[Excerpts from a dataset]

★ ★ ★ ★ ★ ★ ★

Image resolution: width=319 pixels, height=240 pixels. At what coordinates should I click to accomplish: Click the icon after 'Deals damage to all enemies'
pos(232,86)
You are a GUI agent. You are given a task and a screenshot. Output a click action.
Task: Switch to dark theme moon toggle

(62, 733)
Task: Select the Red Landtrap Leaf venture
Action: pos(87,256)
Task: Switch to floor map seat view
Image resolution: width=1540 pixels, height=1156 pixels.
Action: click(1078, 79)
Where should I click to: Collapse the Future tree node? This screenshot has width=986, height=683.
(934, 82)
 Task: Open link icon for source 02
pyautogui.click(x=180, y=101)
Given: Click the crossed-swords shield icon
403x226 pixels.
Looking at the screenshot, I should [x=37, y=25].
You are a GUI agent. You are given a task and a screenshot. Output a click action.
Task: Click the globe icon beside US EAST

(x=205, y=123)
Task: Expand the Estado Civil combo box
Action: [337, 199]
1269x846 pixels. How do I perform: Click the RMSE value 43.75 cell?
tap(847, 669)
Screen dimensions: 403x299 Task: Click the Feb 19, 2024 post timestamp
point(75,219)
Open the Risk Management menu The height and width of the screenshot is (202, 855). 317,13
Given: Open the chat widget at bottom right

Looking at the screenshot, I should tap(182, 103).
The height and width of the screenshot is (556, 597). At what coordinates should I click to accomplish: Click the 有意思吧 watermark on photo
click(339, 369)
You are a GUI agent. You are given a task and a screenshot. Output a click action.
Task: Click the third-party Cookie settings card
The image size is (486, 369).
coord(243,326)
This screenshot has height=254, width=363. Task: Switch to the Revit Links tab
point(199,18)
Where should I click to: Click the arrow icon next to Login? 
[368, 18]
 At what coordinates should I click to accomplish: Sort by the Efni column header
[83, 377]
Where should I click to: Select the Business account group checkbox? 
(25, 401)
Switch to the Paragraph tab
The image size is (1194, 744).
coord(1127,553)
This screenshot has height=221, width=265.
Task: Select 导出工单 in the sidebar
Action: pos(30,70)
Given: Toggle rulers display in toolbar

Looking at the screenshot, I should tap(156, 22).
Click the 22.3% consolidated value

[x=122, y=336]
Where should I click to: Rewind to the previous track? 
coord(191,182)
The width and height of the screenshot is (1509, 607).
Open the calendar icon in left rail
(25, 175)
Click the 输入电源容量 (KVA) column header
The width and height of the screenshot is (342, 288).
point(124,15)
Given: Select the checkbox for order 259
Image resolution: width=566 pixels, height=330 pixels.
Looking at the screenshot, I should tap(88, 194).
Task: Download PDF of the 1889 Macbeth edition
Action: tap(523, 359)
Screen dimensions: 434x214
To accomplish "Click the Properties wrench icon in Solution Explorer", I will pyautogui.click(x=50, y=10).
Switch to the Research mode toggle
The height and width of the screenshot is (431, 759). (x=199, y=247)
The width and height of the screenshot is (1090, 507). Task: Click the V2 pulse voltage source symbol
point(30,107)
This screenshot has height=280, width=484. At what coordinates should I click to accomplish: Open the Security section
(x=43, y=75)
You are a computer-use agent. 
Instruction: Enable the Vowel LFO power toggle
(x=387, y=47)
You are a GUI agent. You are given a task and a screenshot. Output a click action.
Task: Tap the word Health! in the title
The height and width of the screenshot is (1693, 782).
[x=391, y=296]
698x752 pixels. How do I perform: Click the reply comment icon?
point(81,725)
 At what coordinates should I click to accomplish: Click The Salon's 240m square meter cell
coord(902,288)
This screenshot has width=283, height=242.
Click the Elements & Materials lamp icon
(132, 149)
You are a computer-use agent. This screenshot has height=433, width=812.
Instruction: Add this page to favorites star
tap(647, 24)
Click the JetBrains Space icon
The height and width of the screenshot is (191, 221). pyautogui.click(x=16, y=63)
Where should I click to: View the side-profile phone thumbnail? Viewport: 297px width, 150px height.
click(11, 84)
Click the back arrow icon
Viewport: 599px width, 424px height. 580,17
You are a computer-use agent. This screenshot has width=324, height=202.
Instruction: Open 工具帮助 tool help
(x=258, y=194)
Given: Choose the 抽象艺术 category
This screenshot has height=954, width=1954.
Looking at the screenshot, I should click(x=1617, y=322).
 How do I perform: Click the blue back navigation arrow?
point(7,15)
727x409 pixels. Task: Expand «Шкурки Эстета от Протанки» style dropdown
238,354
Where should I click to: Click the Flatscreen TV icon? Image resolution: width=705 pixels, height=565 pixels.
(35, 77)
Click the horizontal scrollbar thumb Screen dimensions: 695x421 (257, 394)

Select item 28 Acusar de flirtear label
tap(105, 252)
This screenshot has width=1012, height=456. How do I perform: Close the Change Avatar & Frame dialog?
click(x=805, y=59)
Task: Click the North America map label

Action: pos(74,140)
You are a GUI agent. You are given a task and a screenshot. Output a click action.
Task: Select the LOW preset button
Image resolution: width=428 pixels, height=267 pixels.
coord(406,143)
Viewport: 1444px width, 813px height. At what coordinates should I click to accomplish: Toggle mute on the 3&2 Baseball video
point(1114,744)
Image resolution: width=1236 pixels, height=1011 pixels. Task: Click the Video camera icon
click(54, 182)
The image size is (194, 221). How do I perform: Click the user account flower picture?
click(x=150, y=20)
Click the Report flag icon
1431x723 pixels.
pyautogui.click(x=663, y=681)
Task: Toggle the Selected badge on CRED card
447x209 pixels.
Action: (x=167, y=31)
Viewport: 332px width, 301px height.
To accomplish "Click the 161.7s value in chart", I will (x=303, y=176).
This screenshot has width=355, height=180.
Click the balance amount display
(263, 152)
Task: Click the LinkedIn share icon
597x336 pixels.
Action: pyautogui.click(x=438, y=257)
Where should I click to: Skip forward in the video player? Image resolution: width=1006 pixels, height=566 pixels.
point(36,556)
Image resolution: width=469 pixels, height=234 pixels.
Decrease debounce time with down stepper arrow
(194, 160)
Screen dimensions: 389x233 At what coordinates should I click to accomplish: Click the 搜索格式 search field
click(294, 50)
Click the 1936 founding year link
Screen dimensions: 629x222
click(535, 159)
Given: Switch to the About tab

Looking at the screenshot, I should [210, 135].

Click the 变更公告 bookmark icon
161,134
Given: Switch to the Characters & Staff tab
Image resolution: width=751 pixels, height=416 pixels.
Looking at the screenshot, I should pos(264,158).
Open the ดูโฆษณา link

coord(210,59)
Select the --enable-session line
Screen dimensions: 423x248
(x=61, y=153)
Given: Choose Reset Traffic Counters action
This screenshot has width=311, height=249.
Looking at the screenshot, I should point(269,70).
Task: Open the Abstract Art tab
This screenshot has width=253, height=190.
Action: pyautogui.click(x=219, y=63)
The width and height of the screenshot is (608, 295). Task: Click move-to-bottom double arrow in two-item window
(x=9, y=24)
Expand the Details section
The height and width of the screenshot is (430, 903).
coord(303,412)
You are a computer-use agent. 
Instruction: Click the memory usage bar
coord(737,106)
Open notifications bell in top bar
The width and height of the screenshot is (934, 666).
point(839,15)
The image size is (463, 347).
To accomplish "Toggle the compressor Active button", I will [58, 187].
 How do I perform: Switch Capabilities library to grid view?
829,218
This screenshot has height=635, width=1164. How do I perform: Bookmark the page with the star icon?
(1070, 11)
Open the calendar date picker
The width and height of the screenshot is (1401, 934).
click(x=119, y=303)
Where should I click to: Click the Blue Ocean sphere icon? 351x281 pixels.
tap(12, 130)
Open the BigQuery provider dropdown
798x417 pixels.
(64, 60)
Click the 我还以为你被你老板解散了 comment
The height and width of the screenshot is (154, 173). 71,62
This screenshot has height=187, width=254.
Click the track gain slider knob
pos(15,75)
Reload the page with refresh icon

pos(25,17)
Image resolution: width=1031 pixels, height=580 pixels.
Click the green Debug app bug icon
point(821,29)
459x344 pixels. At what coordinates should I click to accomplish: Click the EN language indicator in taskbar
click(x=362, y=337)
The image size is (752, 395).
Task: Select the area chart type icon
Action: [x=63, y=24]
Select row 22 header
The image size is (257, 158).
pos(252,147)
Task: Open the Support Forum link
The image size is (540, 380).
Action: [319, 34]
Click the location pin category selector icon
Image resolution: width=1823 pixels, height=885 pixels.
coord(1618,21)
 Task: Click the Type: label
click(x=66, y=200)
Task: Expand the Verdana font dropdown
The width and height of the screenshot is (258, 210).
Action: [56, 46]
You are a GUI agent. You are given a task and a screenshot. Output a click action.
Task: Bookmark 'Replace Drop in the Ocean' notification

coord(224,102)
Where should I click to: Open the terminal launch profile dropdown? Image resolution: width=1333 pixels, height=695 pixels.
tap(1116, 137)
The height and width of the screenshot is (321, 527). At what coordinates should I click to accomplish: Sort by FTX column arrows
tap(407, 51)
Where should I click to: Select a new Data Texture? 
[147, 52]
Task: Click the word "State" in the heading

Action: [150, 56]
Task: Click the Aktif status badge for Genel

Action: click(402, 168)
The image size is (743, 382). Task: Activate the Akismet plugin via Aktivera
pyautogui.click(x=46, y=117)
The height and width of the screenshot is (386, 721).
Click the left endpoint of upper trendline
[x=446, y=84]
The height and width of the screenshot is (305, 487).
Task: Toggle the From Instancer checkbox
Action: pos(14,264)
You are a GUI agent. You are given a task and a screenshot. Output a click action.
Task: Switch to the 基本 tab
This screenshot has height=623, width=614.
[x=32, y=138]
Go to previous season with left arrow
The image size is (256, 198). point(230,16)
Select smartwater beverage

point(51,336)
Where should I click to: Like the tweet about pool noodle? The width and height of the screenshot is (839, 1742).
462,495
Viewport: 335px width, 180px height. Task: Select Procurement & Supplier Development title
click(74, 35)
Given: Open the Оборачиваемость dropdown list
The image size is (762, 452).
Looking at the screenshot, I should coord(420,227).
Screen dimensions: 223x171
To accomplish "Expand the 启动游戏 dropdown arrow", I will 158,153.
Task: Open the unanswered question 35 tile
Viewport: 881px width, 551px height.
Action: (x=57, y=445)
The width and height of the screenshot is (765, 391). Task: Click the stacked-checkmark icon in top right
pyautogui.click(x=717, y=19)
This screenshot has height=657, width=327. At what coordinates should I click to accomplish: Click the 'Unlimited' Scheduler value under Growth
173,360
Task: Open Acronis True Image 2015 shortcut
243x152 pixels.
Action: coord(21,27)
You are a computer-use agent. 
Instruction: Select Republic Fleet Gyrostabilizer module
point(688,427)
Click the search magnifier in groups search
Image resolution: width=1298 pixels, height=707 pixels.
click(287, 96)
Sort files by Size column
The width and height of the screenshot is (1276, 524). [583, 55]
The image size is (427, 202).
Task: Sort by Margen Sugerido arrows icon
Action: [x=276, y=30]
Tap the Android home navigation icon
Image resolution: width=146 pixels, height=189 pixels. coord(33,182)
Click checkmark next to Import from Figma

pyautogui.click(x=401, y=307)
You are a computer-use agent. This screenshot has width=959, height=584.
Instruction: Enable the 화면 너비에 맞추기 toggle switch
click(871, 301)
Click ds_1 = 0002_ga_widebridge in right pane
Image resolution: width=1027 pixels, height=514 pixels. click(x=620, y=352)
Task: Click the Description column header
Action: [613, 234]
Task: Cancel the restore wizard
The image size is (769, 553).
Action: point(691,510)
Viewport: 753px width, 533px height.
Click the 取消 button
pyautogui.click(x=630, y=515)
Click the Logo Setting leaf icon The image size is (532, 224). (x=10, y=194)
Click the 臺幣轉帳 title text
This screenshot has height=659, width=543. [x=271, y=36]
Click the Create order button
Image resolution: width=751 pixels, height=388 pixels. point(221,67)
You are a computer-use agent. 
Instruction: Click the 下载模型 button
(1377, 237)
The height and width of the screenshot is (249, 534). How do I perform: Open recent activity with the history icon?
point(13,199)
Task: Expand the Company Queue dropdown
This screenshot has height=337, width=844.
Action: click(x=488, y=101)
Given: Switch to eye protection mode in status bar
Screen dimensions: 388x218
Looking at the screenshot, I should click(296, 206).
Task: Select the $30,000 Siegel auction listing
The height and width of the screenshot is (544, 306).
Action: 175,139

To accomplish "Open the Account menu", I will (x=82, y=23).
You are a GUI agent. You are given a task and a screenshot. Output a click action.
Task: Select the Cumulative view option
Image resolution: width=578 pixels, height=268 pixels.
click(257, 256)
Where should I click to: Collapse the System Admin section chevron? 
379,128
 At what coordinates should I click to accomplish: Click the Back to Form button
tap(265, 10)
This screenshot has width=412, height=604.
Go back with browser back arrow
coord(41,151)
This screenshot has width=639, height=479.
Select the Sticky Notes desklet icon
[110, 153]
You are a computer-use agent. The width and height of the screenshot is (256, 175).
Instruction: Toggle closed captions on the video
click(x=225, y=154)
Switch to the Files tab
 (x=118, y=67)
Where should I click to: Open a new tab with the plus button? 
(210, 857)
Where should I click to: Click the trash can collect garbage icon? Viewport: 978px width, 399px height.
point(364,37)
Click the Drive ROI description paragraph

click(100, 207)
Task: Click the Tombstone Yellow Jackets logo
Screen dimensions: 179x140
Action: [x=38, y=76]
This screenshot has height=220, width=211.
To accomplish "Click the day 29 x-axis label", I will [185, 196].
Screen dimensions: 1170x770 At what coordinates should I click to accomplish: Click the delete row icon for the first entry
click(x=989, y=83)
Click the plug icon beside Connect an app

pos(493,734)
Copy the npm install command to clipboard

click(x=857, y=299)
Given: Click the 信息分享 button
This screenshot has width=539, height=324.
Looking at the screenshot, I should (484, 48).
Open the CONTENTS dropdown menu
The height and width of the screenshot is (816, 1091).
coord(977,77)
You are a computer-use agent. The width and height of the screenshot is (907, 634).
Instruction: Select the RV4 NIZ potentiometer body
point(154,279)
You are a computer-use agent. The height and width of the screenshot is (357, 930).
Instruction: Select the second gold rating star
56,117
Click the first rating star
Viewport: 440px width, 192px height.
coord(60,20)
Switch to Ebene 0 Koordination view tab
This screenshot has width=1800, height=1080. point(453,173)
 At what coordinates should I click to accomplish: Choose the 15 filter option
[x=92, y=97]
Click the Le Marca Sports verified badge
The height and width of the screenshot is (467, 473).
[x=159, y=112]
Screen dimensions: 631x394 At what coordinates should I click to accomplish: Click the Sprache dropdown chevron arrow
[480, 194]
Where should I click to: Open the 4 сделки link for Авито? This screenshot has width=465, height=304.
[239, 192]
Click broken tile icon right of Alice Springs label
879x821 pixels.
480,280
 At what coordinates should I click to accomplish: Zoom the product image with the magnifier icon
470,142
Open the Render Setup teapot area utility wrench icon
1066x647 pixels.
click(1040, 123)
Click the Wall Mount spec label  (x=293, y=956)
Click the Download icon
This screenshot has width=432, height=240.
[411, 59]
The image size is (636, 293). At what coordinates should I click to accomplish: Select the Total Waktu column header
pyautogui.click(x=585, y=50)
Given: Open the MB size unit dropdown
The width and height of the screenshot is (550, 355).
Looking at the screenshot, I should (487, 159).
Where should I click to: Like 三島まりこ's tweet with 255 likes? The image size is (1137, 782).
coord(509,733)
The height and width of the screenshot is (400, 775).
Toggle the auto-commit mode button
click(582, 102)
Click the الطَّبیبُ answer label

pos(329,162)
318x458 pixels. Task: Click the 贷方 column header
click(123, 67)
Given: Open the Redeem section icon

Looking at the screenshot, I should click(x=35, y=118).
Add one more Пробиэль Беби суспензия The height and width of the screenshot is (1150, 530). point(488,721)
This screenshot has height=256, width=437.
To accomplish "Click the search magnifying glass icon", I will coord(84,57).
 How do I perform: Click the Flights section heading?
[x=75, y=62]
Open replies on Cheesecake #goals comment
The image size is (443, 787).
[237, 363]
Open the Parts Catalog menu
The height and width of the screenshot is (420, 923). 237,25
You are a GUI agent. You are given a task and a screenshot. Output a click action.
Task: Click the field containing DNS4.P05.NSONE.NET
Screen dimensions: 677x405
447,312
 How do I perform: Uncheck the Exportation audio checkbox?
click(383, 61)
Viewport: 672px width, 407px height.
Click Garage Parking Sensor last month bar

★ ★ ★ ★ ★ ★ ★

_Action item:_
From the records above, return each line that has the string "card".

_Written answer:_
Task: Click the third-party Cookie settings card
Task: Toggle the Selected badge on CRED card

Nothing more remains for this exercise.